*What is being asked*:
Please copy the records exactly as they appear, with all pictures left out.

─── Records provided

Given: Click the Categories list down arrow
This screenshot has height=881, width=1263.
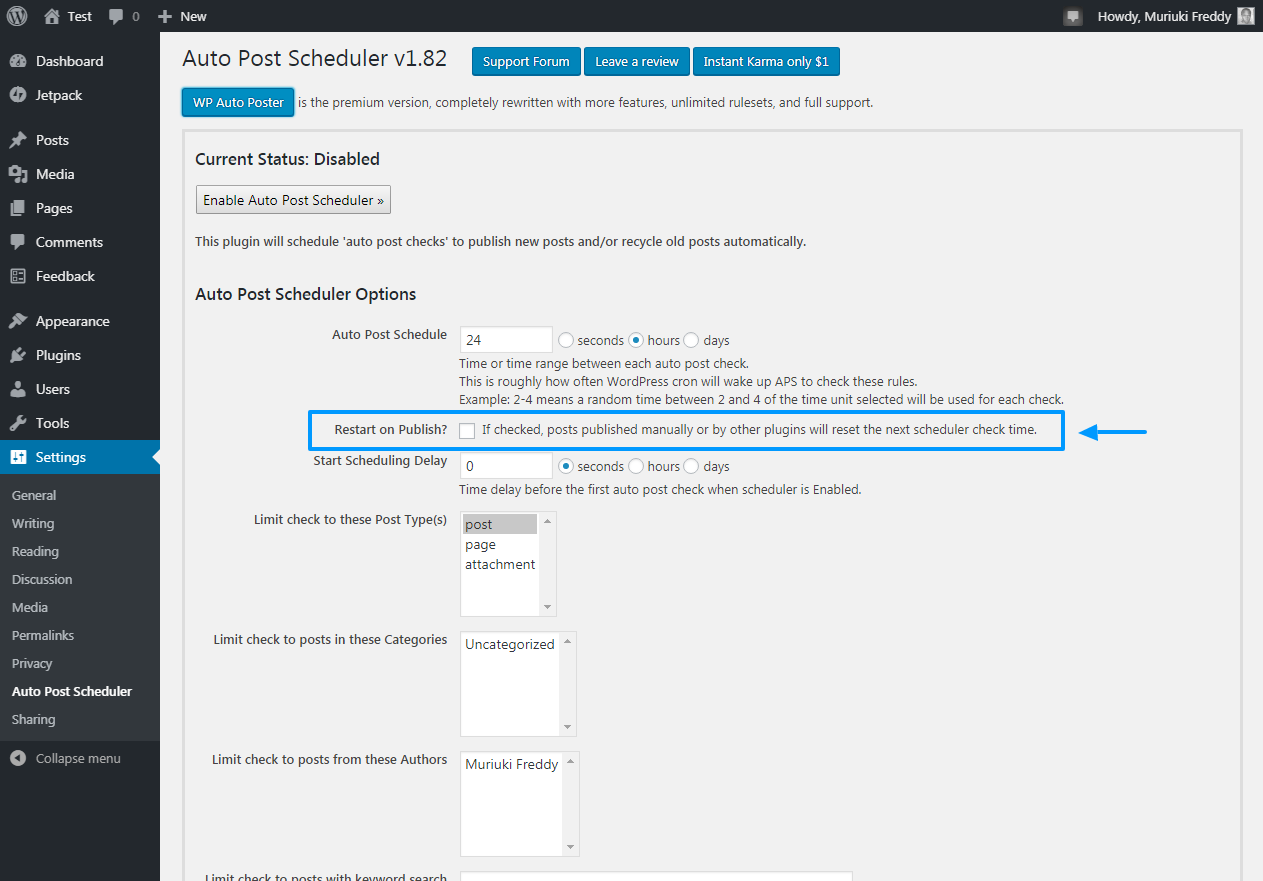Looking at the screenshot, I should click(x=568, y=726).
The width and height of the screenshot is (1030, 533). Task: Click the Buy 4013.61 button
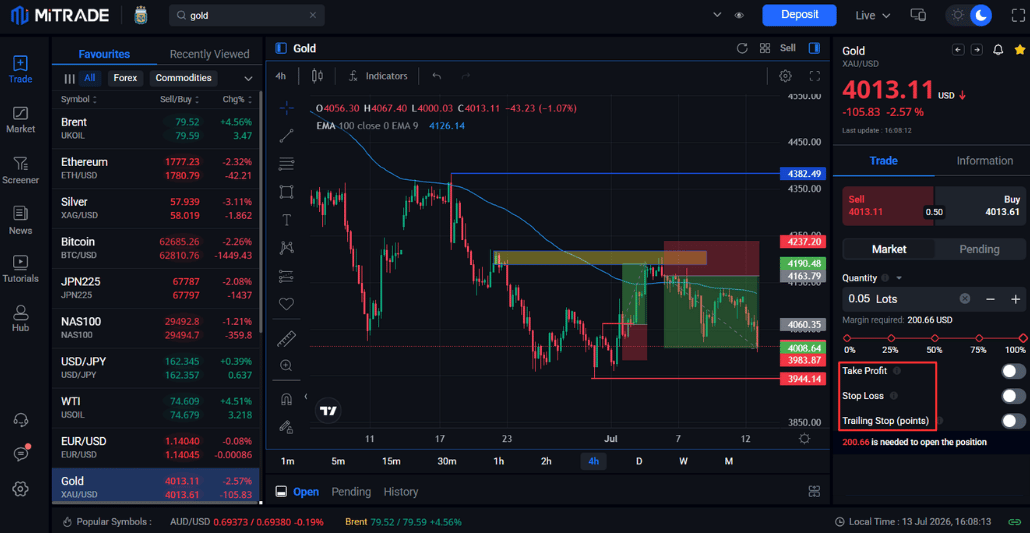pos(980,206)
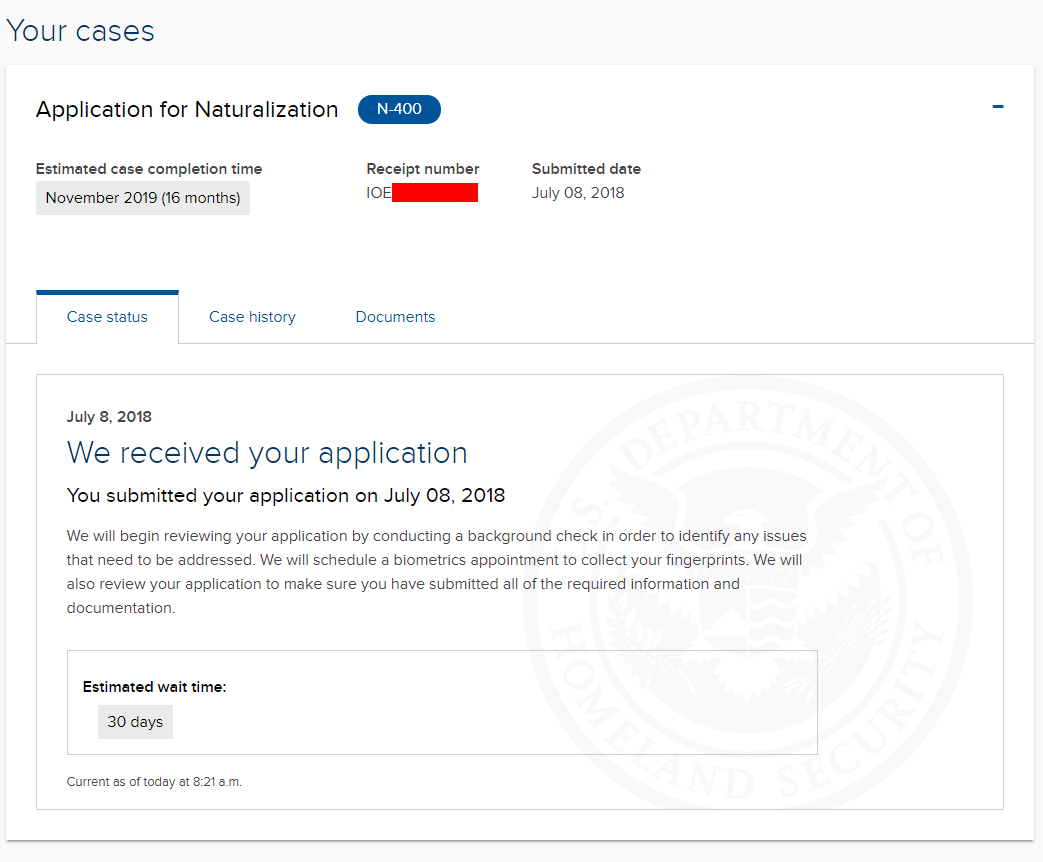
Task: Click the Your cases page heading
Action: coord(80,31)
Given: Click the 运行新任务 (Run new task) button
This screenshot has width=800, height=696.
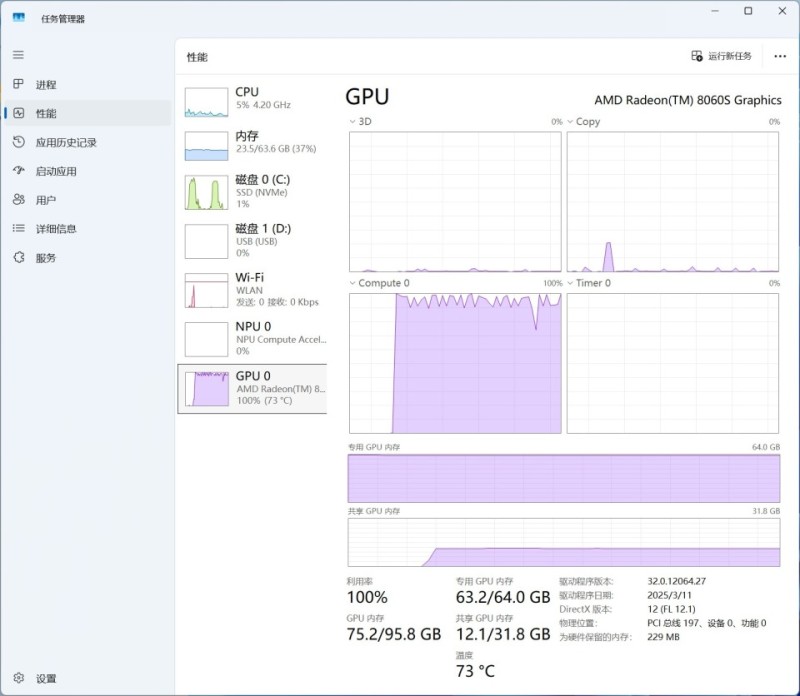Looking at the screenshot, I should 721,57.
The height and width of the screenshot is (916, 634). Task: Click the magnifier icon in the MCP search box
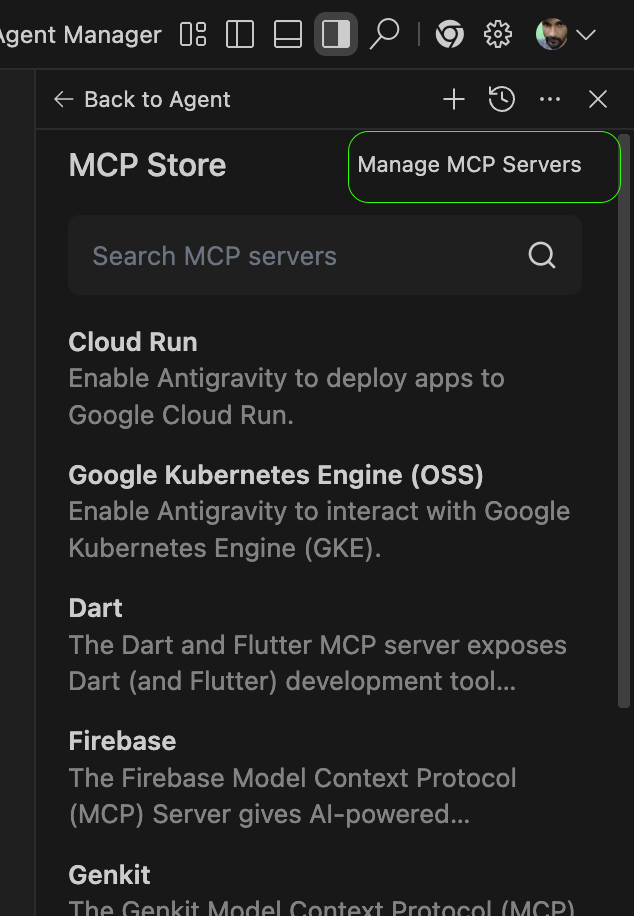pos(542,256)
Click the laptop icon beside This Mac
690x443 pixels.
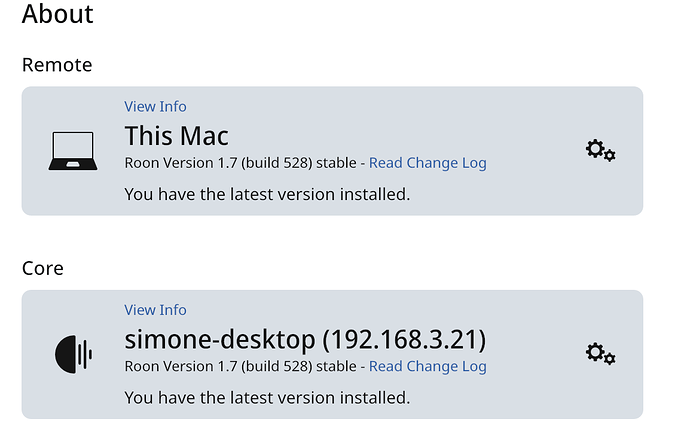(73, 151)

──────

*Solution to the exercise*:
Given: Click the Categories list down arrow
This screenshot has height=881, width=1263.
Looking at the screenshot, I should click(x=568, y=726).
The width and height of the screenshot is (1030, 533). Task: Click the Buy 4013.61 button
pos(980,206)
Task: Click the Your cases page heading
Action: coord(80,31)
Given: Click the 运行新任务 (Run new task) button
This screenshot has width=800, height=696.
Looking at the screenshot, I should 721,57.
The height and width of the screenshot is (916, 634). Task: Click the magnifier icon in the MCP search box
pos(542,256)
Click the laptop icon beside This Mac
690x443 pixels.
(73, 151)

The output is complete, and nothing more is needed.